** START **

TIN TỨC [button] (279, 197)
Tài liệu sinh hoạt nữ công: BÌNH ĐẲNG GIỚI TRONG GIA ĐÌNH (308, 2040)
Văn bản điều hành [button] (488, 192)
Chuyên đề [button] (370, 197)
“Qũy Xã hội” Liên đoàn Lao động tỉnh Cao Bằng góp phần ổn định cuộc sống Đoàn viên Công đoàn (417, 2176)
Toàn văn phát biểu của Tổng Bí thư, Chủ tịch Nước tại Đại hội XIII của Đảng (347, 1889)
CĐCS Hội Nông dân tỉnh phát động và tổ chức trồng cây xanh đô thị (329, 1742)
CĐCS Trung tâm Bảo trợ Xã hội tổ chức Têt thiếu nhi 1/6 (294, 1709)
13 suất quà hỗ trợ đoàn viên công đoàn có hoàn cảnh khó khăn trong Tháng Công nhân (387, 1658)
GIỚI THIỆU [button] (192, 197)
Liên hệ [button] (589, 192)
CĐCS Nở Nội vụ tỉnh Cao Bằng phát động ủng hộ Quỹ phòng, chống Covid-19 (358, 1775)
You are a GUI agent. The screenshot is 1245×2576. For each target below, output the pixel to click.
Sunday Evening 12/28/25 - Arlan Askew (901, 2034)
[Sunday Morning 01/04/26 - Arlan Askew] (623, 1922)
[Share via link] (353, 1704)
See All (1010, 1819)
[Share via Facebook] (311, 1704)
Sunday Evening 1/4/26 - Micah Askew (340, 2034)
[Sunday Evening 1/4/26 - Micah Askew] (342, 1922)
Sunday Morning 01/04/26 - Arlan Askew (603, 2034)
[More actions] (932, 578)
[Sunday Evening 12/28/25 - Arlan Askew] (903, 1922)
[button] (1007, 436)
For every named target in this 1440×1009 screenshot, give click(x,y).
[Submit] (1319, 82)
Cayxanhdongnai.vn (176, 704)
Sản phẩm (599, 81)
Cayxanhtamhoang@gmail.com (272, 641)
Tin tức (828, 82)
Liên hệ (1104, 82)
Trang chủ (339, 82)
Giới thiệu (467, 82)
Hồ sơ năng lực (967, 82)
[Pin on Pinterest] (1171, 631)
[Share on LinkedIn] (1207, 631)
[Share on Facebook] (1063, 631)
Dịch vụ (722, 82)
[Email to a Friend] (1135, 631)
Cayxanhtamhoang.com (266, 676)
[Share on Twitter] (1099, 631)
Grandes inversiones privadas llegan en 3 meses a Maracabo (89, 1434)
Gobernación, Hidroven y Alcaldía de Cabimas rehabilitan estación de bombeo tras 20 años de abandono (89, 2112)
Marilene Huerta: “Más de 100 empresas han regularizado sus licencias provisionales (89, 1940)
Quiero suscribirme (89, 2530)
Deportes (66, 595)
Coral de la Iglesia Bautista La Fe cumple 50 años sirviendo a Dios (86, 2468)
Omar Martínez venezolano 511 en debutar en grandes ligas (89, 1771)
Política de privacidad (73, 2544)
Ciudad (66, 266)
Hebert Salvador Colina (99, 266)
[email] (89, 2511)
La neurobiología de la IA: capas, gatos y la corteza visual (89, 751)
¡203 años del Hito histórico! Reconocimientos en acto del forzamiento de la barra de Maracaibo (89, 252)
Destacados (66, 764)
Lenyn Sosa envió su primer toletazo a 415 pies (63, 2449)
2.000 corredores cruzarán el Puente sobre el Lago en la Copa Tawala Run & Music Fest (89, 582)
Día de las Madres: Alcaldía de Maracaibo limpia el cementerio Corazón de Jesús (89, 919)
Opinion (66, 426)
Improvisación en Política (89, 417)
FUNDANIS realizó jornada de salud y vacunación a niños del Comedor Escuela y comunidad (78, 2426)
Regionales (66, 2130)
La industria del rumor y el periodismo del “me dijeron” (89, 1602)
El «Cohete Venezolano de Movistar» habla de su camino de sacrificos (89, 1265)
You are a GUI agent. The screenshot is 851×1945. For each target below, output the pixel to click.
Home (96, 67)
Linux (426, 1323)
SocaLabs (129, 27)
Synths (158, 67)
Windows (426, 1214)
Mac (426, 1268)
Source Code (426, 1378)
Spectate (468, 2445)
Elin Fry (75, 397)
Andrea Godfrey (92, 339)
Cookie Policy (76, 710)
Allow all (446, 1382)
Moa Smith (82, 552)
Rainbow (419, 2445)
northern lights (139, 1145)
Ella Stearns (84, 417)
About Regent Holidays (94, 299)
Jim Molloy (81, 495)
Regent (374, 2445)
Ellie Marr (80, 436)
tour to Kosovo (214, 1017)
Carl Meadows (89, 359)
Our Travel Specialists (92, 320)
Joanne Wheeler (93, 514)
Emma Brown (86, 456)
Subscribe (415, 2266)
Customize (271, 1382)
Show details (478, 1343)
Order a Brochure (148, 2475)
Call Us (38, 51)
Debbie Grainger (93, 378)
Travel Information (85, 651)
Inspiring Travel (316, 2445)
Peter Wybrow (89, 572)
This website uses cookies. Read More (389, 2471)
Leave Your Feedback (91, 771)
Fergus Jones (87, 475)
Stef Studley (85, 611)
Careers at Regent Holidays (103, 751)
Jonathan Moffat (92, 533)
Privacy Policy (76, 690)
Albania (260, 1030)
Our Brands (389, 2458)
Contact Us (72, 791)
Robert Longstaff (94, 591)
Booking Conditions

** END **

Convert the rows above into a numbered list, omitting any blank lines.

1. TIN TỨC [button] (279, 197)
2. Tài liệu sinh hoạt nữ công: BÌNH ĐẲNG GIỚI TRONG GIA ĐÌNH (308, 2040)
3. Văn bản điều hành [button] (488, 192)
4. Chuyên đề [button] (370, 197)
5. “Qũy Xã hội” Liên đoàn Lao động tỉnh Cao Bằng góp phần ổn định cuộc sống Đoàn viên Công đoàn (417, 2176)
6. Toàn văn phát biểu của Tổng Bí thư, Chủ tịch Nước tại Đại hội XIII của Đảng (347, 1889)
7. CĐCS Hội Nông dân tỉnh phát động và tổ chức trồng cây xanh đô thị (329, 1742)
8. CĐCS Trung tâm Bảo trợ Xã hội tổ chức Têt thiếu nhi 1/6 (294, 1709)
9. 13 suất quà hỗ trợ đoàn viên công đoàn có hoàn cảnh khó khăn trong Tháng Công nhân (387, 1658)
10. GIỚI THIỆU [button] (192, 197)
11. Liên hệ [button] (589, 192)
12. CĐCS Nở Nội vụ tỉnh Cao Bằng phát động ủng hộ Quỹ phòng, chống Covid-19 (358, 1775)
13. You are a GUI agent. The screenshot is 1245×2576. For each target below, output the pixel to click.
14. Sunday Evening 12/28/25 - Arlan Askew (901, 2034)
15. [Sunday Morning 01/04/26 - Arlan Askew] (623, 1922)
16. [Share via link] (353, 1704)
17. See All (1010, 1819)
18. [Share via Facebook] (311, 1704)
19. Sunday Evening 1/4/26 - Micah Askew (340, 2034)
20. [Sunday Evening 1/4/26 - Micah Askew] (342, 1922)
21. Sunday Morning 01/04/26 - Arlan Askew (603, 2034)
22. [More actions] (932, 578)
23. [Sunday Evening 12/28/25 - Arlan Askew] (903, 1922)
24. [button] (1007, 436)
25. For every named target in this 1440×1009 screenshot, give click(x,y).
26. [Submit] (1319, 82)
27. Cayxanhdongnai.vn (176, 704)
28. Sản phẩm (599, 81)
29. Cayxanhtamhoang@gmail.com (272, 641)
30. Tin tức (828, 82)
31. Liên hệ (1104, 82)
32. Trang chủ (339, 82)
33. Giới thiệu (467, 82)
34. Hồ sơ năng lực (967, 82)
35. [Pin on Pinterest] (1171, 631)
36. [Share on LinkedIn] (1207, 631)
37. [Share on Facebook] (1063, 631)
38. Dịch vụ (722, 82)
39. [Email to a Friend] (1135, 631)
40. Cayxanhtamhoang.com (266, 676)
41. [Share on Twitter] (1099, 631)
42. Grandes inversiones privadas llegan en 3 meses a Maracabo (89, 1434)
43. Gobernación, Hidroven y Alcaldía de Cabimas rehabilitan estación de bombeo tras 20 años de abandono (89, 2112)
44. Marilene Huerta: “Más de 100 empresas han regularizado sus licencias provisionales (89, 1940)
45. Quiero suscribirme (89, 2530)
46. Deportes (66, 595)
47. Coral de la Iglesia Bautista La Fe cumple 50 años sirviendo a Dios (86, 2468)
48. Omar Martínez venezolano 511 en debutar en grandes ligas (89, 1771)
49. Política de privacidad (73, 2544)
50. Ciudad (66, 266)
51. Hebert Salvador Colina (99, 266)
52. [email] (89, 2511)
53. La neurobiología de la IA: capas, gatos y la corteza visual (89, 751)
54. ¡203 años del Hito histórico! Reconocimientos en acto del forzamiento de la barra de Maracaibo (89, 252)
55. Destacados (66, 764)
56. Lenyn Sosa envió su primer toletazo a 415 pies (63, 2449)
57. 2.000 corredores cruzarán el Puente sobre el Lago en la Copa Tawala Run & Music Fest (89, 582)
58. Día de las Madres: Alcaldía de Maracaibo limpia el cementerio Corazón de Jesús (89, 919)
59. Opinion (66, 426)
60. Improvisación en Política (89, 417)
61. FUNDANIS realizó jornada de salud y vacunación a niños del Comedor Escuela y comunidad (78, 2426)
62. Regionales (66, 2130)
63. La industria del rumor y el periodismo del “me dijeron” (89, 1602)
64. El «Cohete Venezolano de Movistar» habla de su camino de sacrificos (89, 1265)
65. You are a GUI agent. The screenshot is 851×1945. For each target below, output the pixel to click.
66. Home (96, 67)
67. Linux (426, 1323)
68. SocaLabs (129, 27)
69. Synths (158, 67)
70. Windows (426, 1214)
71. Mac (426, 1268)
72. Source Code (426, 1378)
73. Spectate (468, 2445)
74. Elin Fry (75, 397)
75. Andrea Godfrey (92, 339)
76. Cookie Policy (76, 710)
77. Allow all (446, 1382)
78. Moa Smith (82, 552)
79. Rainbow (419, 2445)
80. northern lights (139, 1145)
81. Ella Stearns (84, 417)
82. About Regent Holidays (94, 299)
83. Jim Molloy (81, 495)
84. Regent (374, 2445)
85. Ellie Marr (80, 436)
86. tour to Kosovo (214, 1017)
87. Carl Meadows (89, 359)
88. Our Travel Specialists (92, 320)
89. Joanne Wheeler (93, 514)
90. Emma Brown (86, 456)
91. Subscribe (415, 2266)
92. Customize (271, 1382)
93. Show details (478, 1343)
94. Order a Brochure (148, 2475)
95. Call Us (38, 51)
96. Debbie Grainger (93, 378)
97. Travel Information (85, 651)
98. Inspiring Travel (316, 2445)
99. Peter Wybrow (89, 572)
100. This website uses cookies. Read More (389, 2471)
101. Leave Your Feedback (91, 771)
102. Fergus Jones (87, 475)
103. Stef Studley (85, 611)
104. Careers at Regent Holidays (103, 751)
105. Jonathan Moffat (92, 533)
106. Privacy Policy (76, 690)
107. Albania (260, 1030)
108. Our Brands (389, 2458)
109. Contact Us (72, 791)
110. Robert Longstaff (94, 591)
111. Booking Conditions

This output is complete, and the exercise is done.